§ What you should do
With the pictures set aside, reproduce each entry precisely as it reads.

++++ Records for the exercise

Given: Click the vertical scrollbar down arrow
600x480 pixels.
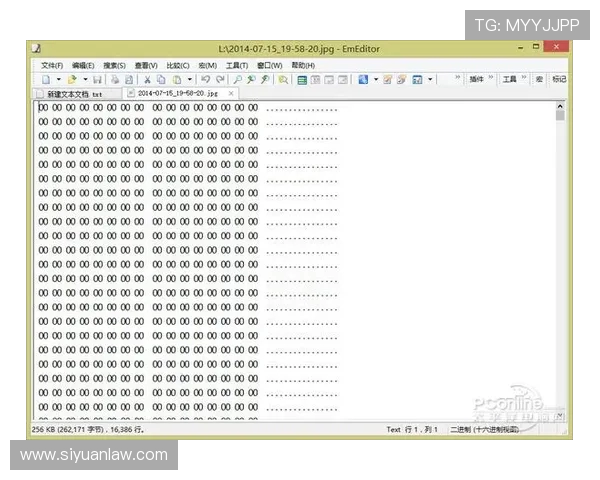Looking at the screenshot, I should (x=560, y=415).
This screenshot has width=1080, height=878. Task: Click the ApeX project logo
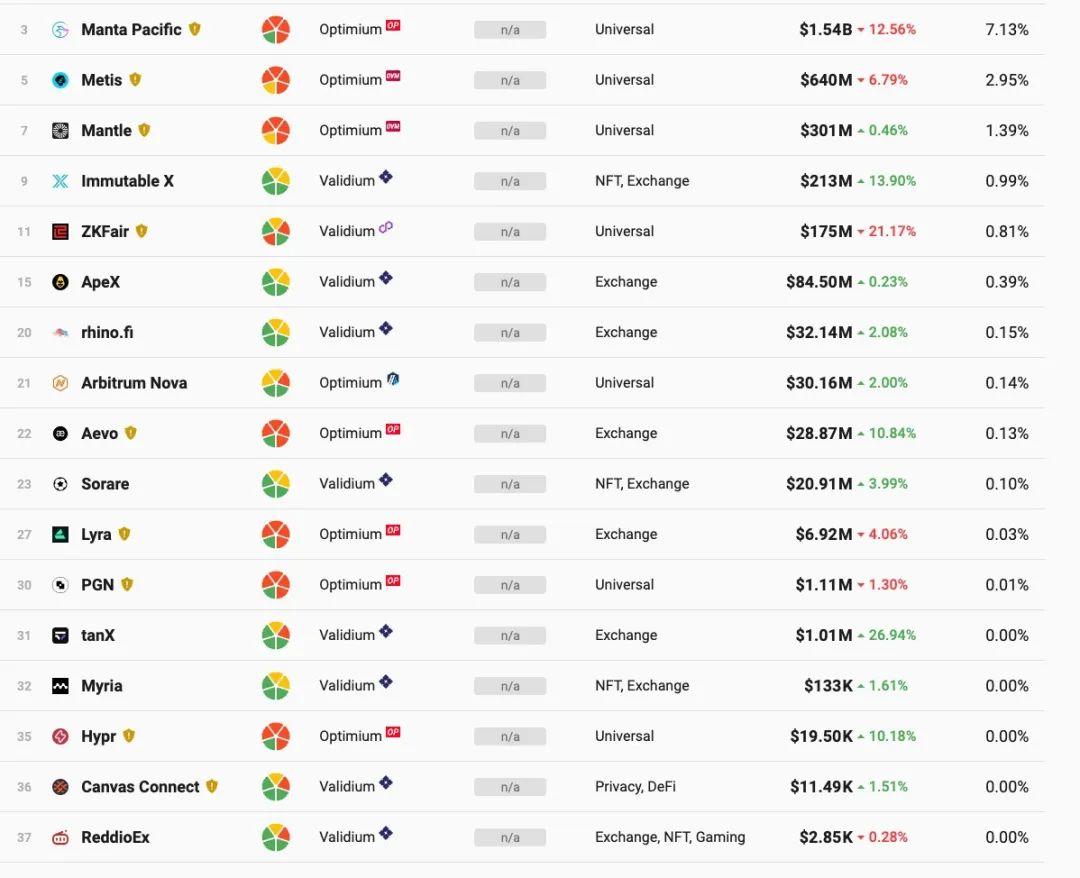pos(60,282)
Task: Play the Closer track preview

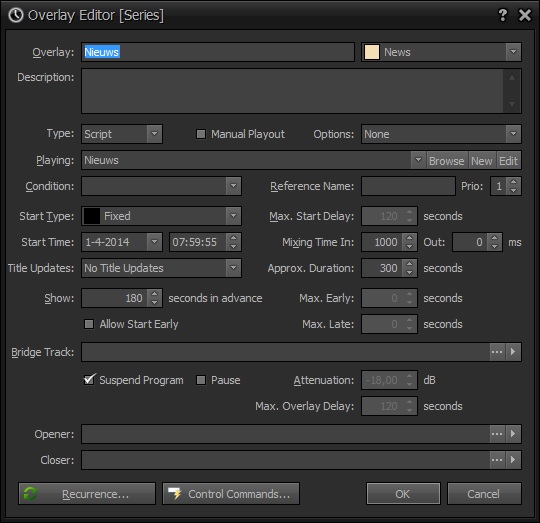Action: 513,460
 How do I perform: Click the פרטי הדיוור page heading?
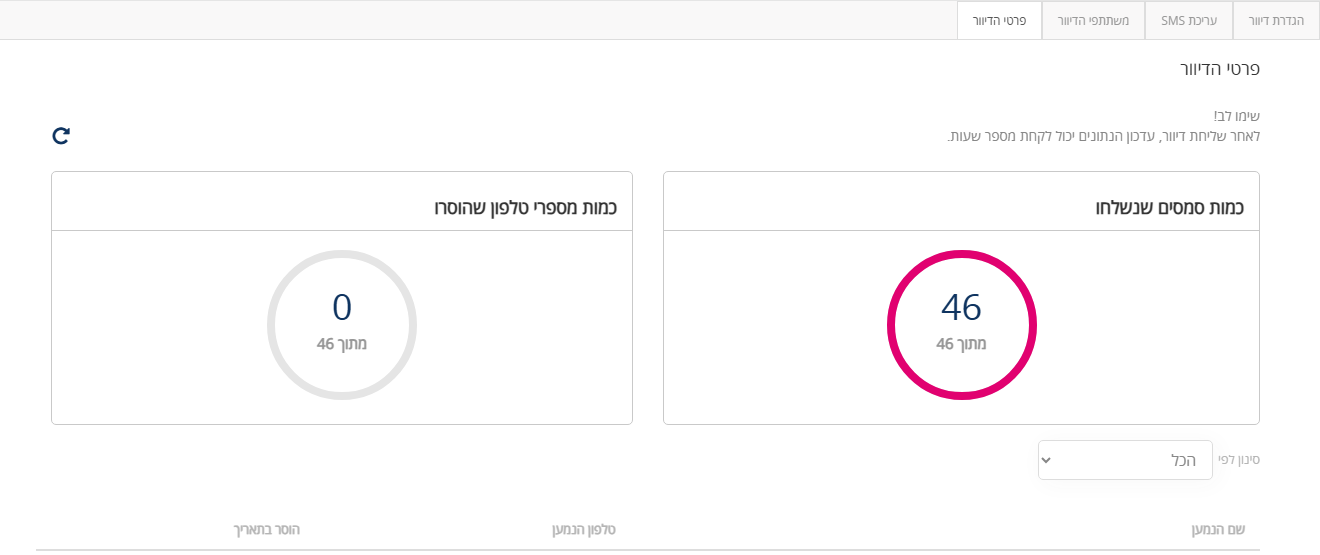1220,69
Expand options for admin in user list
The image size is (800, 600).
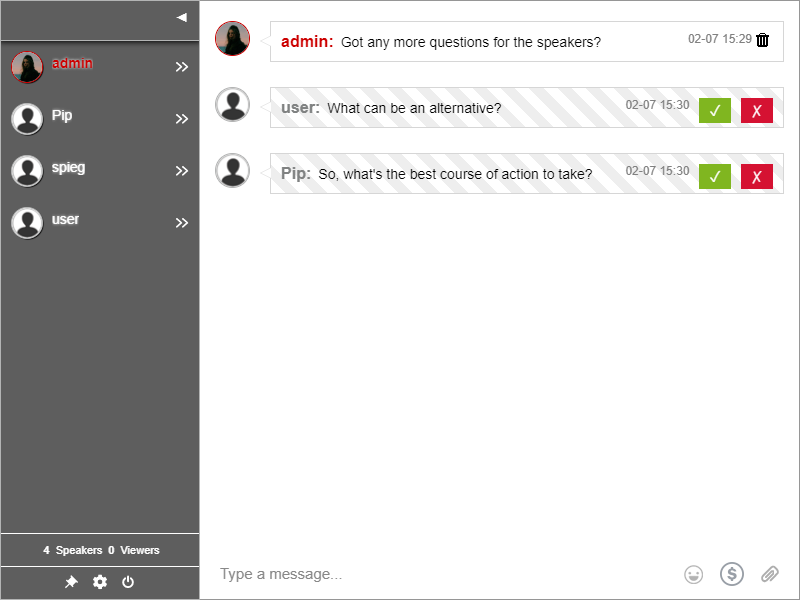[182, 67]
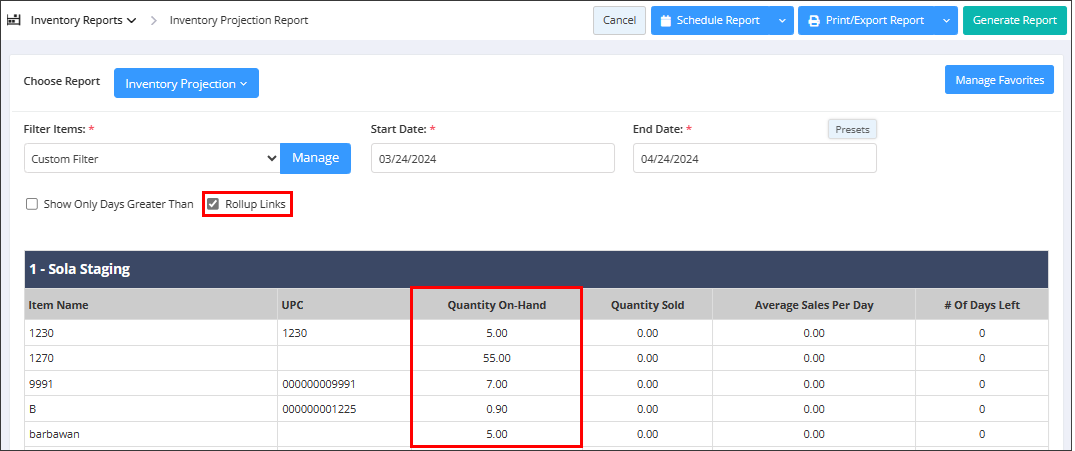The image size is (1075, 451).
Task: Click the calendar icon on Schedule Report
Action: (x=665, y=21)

++++++++

§ Response area
Given: Click the vertical scrollbar down arrow
600x480 pixels.
Looking at the screenshot, I should (x=560, y=415).
This screenshot has width=1080, height=878. Task: Click the ApeX project logo
pos(60,282)
Task: Play the Closer track preview

Action: 513,460
 How do I perform: Click the פרטי הדיוור page heading?
1220,69
Expand options for admin in user list
The image size is (800, 600).
[182, 67]
The image size is (1075, 451).
Task: Click the calendar icon on Schedule Report
Action: (x=665, y=21)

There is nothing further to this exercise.